> _Task objective_: Word for word, copy all of the entries.

[Saved entries]
__________

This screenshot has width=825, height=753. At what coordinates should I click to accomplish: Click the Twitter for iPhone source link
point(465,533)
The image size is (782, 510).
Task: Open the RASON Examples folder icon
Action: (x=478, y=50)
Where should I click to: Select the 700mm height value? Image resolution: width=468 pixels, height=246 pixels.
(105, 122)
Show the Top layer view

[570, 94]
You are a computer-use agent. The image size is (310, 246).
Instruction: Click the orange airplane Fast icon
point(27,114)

__________

> _Answer below_:
This screenshot has width=825, height=753. At what coordinates should I click to accomplish: Click the Twitter for iPhone source link
point(465,533)
The image size is (782, 510).
Task: Open the RASON Examples folder icon
Action: (x=478, y=50)
Where should I click to: Select the 700mm height value? Image resolution: width=468 pixels, height=246 pixels.
(105, 122)
Show the Top layer view

[570, 94]
You are a computer-use agent. The image size is (310, 246).
Instruction: Click the orange airplane Fast icon
point(27,114)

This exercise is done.